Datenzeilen
———
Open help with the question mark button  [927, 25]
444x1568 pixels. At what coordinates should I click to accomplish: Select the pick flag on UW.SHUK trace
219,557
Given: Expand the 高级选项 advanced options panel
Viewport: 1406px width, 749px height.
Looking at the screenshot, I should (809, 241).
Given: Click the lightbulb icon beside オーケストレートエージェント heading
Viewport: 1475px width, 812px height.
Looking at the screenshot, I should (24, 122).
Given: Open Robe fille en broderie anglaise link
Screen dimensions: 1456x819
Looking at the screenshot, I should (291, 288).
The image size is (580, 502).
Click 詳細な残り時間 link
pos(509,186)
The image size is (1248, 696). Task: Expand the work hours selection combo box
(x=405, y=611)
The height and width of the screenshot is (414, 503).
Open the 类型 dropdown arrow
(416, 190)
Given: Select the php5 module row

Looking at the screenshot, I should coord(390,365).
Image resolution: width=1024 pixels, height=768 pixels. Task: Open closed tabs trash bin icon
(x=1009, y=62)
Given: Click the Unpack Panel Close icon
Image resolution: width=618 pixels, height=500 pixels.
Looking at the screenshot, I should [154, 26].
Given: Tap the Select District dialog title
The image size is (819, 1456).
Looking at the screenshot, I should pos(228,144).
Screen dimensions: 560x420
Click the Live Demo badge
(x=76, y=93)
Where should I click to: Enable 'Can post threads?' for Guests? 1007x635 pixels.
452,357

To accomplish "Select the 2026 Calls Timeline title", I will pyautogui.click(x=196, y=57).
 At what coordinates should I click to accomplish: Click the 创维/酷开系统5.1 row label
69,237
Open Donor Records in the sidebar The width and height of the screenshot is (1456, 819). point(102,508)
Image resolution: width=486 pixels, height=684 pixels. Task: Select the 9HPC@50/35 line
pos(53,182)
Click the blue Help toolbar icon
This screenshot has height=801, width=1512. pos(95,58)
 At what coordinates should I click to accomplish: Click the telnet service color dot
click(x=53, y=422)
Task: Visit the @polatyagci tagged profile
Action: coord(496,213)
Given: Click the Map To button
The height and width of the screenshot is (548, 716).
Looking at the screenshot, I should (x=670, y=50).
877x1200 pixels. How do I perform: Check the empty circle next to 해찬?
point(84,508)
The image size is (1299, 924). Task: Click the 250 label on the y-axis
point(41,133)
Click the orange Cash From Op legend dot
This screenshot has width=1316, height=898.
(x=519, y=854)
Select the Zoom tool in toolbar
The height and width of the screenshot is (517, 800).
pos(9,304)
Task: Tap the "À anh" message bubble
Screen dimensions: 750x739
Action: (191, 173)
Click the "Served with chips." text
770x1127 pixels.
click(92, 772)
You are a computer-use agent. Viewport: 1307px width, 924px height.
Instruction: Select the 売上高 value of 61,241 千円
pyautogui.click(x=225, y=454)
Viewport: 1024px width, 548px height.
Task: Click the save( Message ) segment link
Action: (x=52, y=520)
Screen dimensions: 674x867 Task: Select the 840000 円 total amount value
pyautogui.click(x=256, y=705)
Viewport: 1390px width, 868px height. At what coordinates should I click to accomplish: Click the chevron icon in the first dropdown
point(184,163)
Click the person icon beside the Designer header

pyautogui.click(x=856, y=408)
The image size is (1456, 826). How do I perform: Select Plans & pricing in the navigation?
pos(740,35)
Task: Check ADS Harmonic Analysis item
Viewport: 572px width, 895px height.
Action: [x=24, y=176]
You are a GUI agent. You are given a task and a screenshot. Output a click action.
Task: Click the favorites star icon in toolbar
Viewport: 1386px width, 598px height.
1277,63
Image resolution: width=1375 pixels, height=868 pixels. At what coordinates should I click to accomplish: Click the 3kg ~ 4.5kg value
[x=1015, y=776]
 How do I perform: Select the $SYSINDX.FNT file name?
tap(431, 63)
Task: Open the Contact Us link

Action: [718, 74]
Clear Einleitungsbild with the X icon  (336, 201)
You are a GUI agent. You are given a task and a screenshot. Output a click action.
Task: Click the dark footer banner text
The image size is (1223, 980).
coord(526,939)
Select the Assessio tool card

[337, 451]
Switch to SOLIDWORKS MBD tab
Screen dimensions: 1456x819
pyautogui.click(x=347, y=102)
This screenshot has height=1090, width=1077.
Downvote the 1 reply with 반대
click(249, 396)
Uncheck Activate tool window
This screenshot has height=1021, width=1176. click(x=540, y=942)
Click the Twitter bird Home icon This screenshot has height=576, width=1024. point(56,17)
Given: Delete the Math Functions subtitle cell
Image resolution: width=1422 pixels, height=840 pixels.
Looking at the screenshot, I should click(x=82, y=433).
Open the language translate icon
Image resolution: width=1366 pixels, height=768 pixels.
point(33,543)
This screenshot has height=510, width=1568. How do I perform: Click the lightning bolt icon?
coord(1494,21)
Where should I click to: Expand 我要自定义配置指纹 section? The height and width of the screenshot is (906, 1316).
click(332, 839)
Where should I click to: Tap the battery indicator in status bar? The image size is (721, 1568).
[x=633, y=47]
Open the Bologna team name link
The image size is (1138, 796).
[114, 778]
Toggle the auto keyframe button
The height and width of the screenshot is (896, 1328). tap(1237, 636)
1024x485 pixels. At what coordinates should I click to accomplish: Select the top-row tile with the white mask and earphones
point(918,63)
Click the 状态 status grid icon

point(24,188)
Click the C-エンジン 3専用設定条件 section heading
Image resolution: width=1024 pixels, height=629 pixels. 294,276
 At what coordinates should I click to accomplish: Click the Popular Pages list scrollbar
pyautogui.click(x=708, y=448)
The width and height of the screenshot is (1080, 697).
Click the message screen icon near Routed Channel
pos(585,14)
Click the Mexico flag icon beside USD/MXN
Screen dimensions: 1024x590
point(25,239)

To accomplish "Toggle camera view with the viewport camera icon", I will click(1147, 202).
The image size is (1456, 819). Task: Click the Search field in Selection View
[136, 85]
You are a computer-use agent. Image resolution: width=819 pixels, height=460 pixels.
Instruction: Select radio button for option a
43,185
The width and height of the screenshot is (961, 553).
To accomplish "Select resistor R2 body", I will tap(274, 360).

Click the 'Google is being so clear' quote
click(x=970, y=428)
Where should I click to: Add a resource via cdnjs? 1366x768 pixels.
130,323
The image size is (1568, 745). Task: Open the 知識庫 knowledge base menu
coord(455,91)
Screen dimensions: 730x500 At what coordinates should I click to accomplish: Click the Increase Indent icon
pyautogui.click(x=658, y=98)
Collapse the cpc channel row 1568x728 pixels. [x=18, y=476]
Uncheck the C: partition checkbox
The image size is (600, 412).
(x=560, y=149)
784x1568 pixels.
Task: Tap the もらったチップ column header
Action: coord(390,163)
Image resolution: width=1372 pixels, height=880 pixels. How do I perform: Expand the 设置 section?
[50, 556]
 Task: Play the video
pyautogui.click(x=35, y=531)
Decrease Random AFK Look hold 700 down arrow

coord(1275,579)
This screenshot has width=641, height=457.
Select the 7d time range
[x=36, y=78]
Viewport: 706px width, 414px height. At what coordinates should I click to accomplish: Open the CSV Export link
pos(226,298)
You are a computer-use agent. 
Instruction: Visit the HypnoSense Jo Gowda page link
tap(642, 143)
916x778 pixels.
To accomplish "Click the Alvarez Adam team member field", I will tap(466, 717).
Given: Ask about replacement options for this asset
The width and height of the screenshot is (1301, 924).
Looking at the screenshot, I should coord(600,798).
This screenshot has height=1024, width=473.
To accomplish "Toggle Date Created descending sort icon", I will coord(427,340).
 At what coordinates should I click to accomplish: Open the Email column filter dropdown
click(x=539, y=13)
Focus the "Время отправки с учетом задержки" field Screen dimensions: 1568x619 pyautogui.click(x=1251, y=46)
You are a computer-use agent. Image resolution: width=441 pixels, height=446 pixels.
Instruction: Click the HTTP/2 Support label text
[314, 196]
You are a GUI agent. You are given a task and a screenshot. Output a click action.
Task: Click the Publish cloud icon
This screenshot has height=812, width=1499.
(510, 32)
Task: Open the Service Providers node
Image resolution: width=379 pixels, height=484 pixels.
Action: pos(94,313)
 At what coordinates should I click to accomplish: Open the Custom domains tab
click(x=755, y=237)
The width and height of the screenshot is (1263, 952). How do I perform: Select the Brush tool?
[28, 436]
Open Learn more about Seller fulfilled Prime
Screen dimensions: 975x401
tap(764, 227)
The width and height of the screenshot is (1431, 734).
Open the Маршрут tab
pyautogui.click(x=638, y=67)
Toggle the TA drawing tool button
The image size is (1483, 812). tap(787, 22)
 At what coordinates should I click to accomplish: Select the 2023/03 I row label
———
Arbeitsanweisung ▸ Schreiben Sie den Abschnitt des Materials oben, der mit der Zeile beginnt, die "This screenshot has height=1024, width=473." enthält, und mit der Zeile endet, die "click(x=755, y=237)" enthält, unverändert ab. Beide Zeilen gehören dazu.

Gelöste Aufgabe ▸
This screenshot has height=1024, width=473.
To accomplish "Toggle Date Created descending sort icon", I will coord(427,340).
 At what coordinates should I click to accomplish: Open the Email column filter dropdown
click(x=539, y=13)
Focus the "Время отправки с учетом задержки" field Screen dimensions: 1568x619 pyautogui.click(x=1251, y=46)
You are a computer-use agent. Image resolution: width=441 pixels, height=446 pixels.
Instruction: Click the HTTP/2 Support label text
[314, 196]
You are a GUI agent. You are given a task and a screenshot. Output a click action.
Task: Click the Publish cloud icon
This screenshot has height=812, width=1499.
(510, 32)
Task: Open the Service Providers node
Image resolution: width=379 pixels, height=484 pixels.
Action: pos(94,313)
 At what coordinates should I click to accomplish: Open the Custom domains tab
click(x=755, y=237)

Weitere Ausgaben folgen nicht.